The Car Connection Chrysler Aspen Overview
The Chrysler Aspen is a large sport-utility vehicle, with rear- and all-wheel drive variants and three rows of seating. While it borrowed its name from the Dodge Aspen sedan of 1976-1980, it nothing to do with that model. The Chrysler Aspen was offered from the 2007 through 2009 model years, and was based on the second-generation Dodge Durango that had originally been introduced in 2004.
Although not quite as large as the Chevrolet Tahoe, GMC Yukon, Cadillac Escalade, Ford Expedition, or Lincoln Navigator, the Aspen felt comparable from the driver's seat—and while it rode well it was not at all a maneuverable or responsive-handling vehicle.
Most Aspen models you'll find on the used-car lot come powered by either a 303-horsepower, 4.7-liter V-8, or a 345-hp, 5.7-liter 'Hemi' V-8. Between the two, we'd certainly go for the 5.7-liter, because it offers much-improved performance without being any thirstier—because it includes Chrysler's Multi-Displacement System (MDS), a form of cylinder deactivation that lets the engine run on four cylinders when coasting or cruising at lower speeds.
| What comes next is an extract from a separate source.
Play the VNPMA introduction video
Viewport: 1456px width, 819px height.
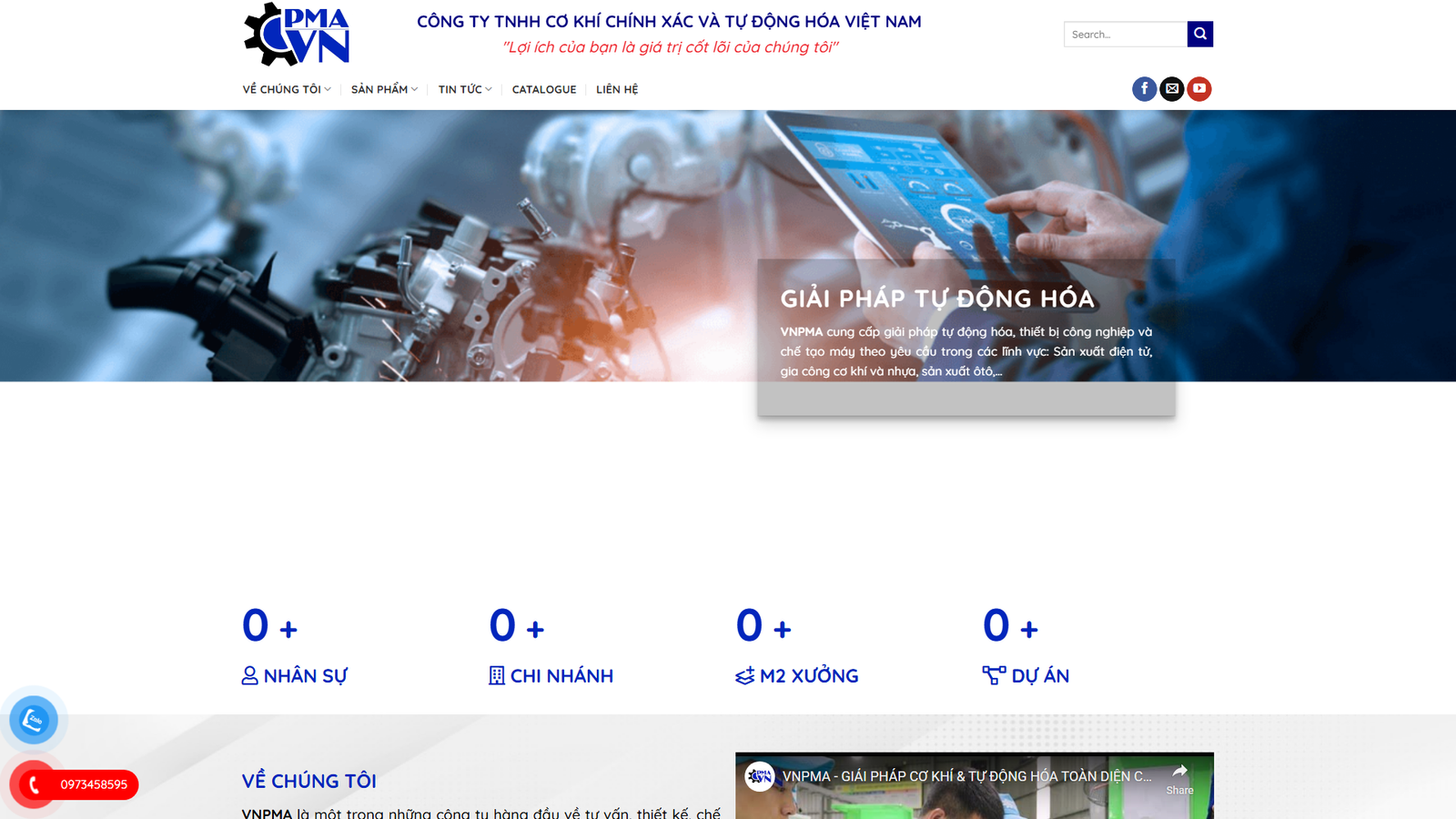[976, 801]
Provided you're only using the first two rows of seating, the Aspen has a very pleasant interior, with comfortable seating and plenty of space. The third row is very tight, even for kids, and you'd probably be better off keeping it folded (to 68.4 cubic feet of cargo space) or looking for a minivan or more passenger-oriented crossover with a larger third row.
Options included heated first- and second-row seats, a power rear liftgate, the Uconnect GPS system and MyGig music storage with 30-gigabyte hard-drive storage. You could also get a rear-seat video entertainment system.
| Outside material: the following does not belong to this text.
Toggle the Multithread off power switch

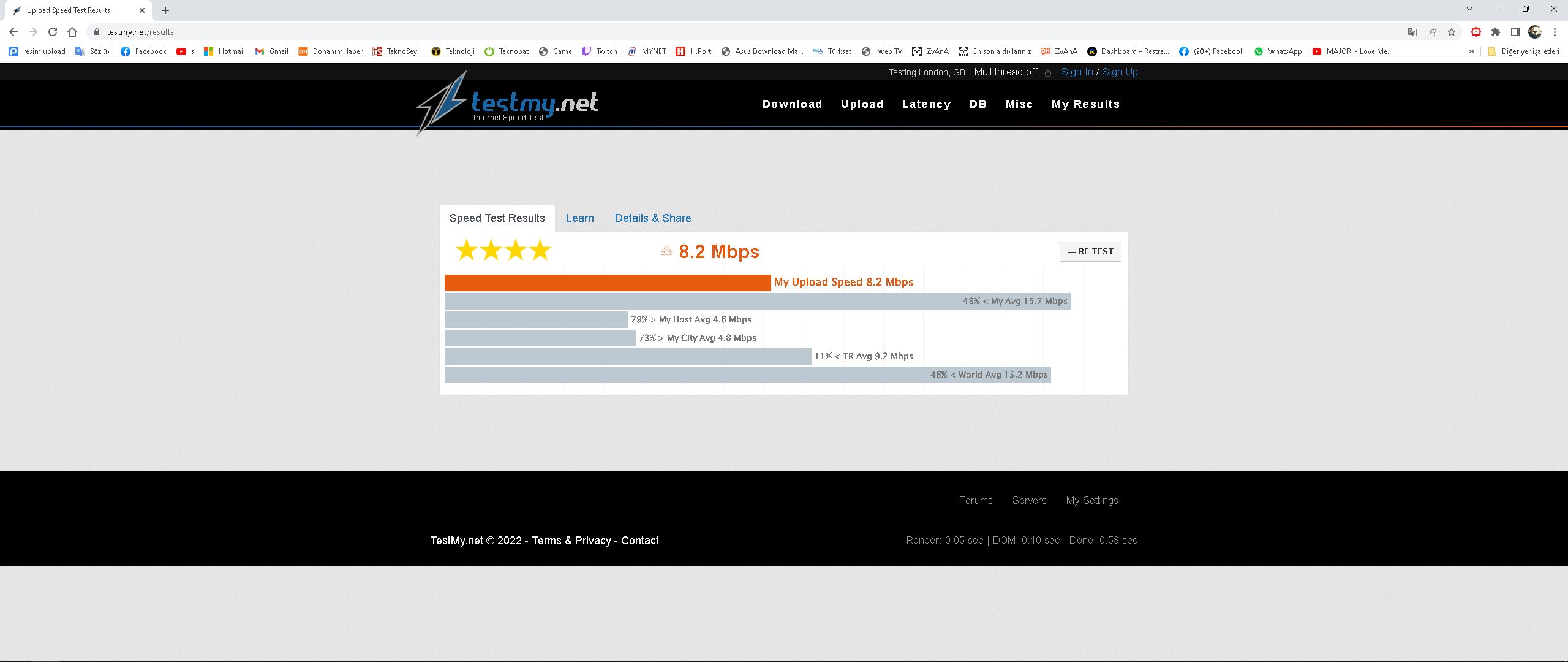tap(1047, 73)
The Chrysler Aspen Hybrid was sold for the 2009 model year—in very small numbers—as an alternative to the Chevrolet Tahoe Hybrid and GMC Yukon Hybrid. In the Aspen, power was provided by a 5.7-liter Hemi V-8, also with MDS technology, as part of a version of the same 'Two-Mode' hybrid system that was featured in the GM SUVs and co-developed between those companies and others. The Hybrid system makes 385 horsepower altogether and promised strong acceleration to go along with its strong performance. It also boosted EPA fuel economy to 19 mpg city, 20 highway, and towing was up to 6,000 pounds. However we found drivability to be quite unpleasant with this model and we have trouble recommending it.
While the Aspen's sibling model, the Dodge Durango, was replaced by an all-new Mercedes-Benz-derived architecture beginning in 2011 (and shared with the new Jeep Grand Cherokee), the Chrysler Aspen did not return.